Не лучше ли обратиться к истокам причудливой и неповторимо противоречивой жизни? Москва была его родиной. А в детстве все интересно. Облезлая ворона смешно пила из лужи. На Ленивке чистоплотный мужик торговал вкусным малиновым квасом. В магазине на Тверской итальянец Джузеппе Артари раскладывал эстампы, выписанные из-за границы.
— Любуйся и запоминай, — внушал отец сыну. Во время прогулок по Москве он требовал от Кости зарисовывать в карманный альбомчик уличные сценки, набрасывать портреты встречных прохожих, а дома спрашивал мальчика:
— Не забыл ли мужика, что квасом тебя угощал? Да и ворона та была примечательна. Ну-ка, изобрази мне их…
Егор Иванович Маковский служил бухгалтером, душою принадлежа искусствам. Гитара уже кочевала по Москве, и Тропинин, приятель его, оставил нам галерею гитаристов и гитаристок, живые немеркнущие полотна. Сколько наивной прелести было тогда в старинных романсах! От Лермонтова до Полины Виардо, от Пушкина до Ференца Листа — никто не миновал очарования этих струн, брызжущих над заснеженными далями России подлинной трагедийностью. Любовь Корнеевна, мать Кости, обладала прекрасным голосом, она пела в публичных концертах, и мальчик, притихший за креслом отца, внимал романсам Гурилева, Алябьева, Булахова, Донаурова. А как выразительны были глаза молодой женщины, облик которой сберегла для нас тропининская кисть. Уже прославленный Брюллов, проездом через Москву, зажился в доме Маковских, очарованный радушием хозяина и красотою его жены. Что там было? И было ли вообще что-нибудь? Это навеки осталось тайною двух сердец, и Брюллов отъехал в Петербург, а Любовь Корнеевна осталась при муже, воспитывая детей…
Много позже Константин Маковский будет призрачно намекать на свое романтичное происхождение.
— Помилуйте, — возражали ему знатоки, — но Карл Палыч загостился в Москве в тридцать шестом году, а вы, милейший маэстро, урождены в тридцать девятом. Не так ли?
— Это ничего не значит, — загадочно улыбался Константин Егорович, и в его автопортретах, писанных в молодости, действительно ощущается нечто от брюлловского облика.
Но и это ничего не значит. Речь пойдет о другом.
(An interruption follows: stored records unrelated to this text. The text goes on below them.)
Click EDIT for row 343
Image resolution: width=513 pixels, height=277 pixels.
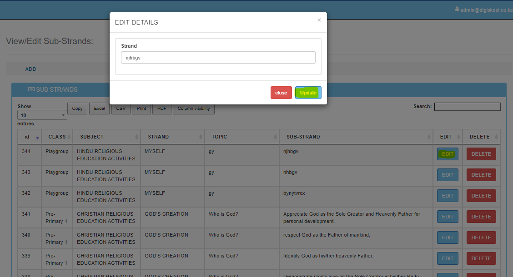[448, 175]
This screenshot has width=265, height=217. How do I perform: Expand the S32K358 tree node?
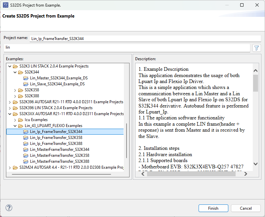tap(15, 90)
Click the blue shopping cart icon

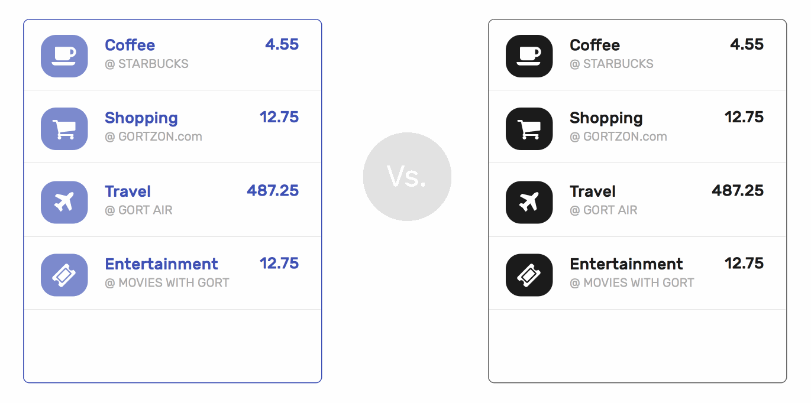pos(64,129)
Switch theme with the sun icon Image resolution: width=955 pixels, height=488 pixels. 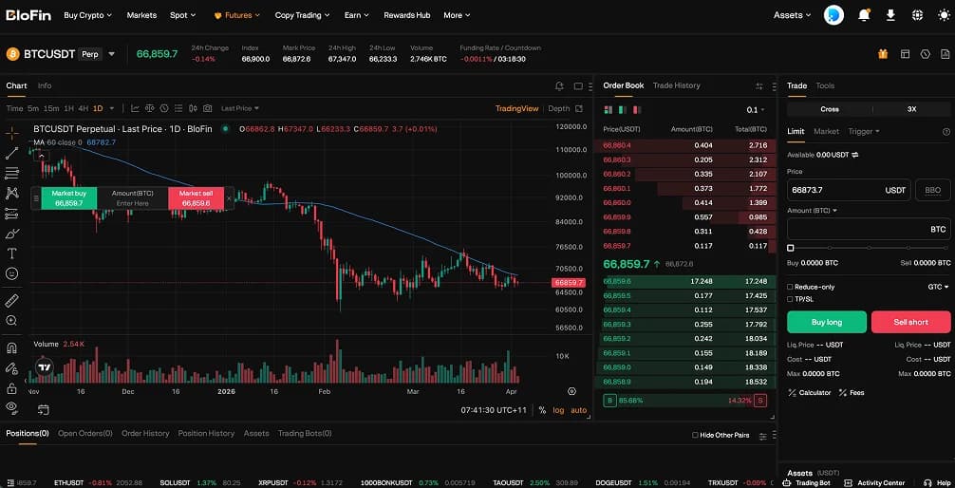[917, 15]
Прежде о русалках, благо о них ныне писать не принято. Маковскому попало за них, от критики (и по инерции до сих пор еще попадает). Напомню, что «Русалки» Крамского появились в 1871 году, «Садко» Репина — в 1875 году, а Маковский создал свое полотно после них — уже в 1879 году. Крамской сделал русалок добропорядочными девами, у Репина они — экзотичные принцессы, а Маковский свил обнаженные тела в чувственный вихрь, взлетающий от воды к наваждению лунного сияния. Всем троим влетело от критиков! Но стоило ли осуждать
— Искусство — это религия, искусство для того и есть, чтобы облагораживать людей, делая их добрее и лучше…
Первые рисунки Кости Маковского бережно поправляла рука мудрого старца Тропинина — лучшего учителя и не найти! Академическая система преподавания, царившая на берегах Невы, была поколеблена на берегах Москвы-реки самою натурой, далекой от идеализации, а богатый опыт Тропинина соразмерял крайности двух школ — петербургской и московской.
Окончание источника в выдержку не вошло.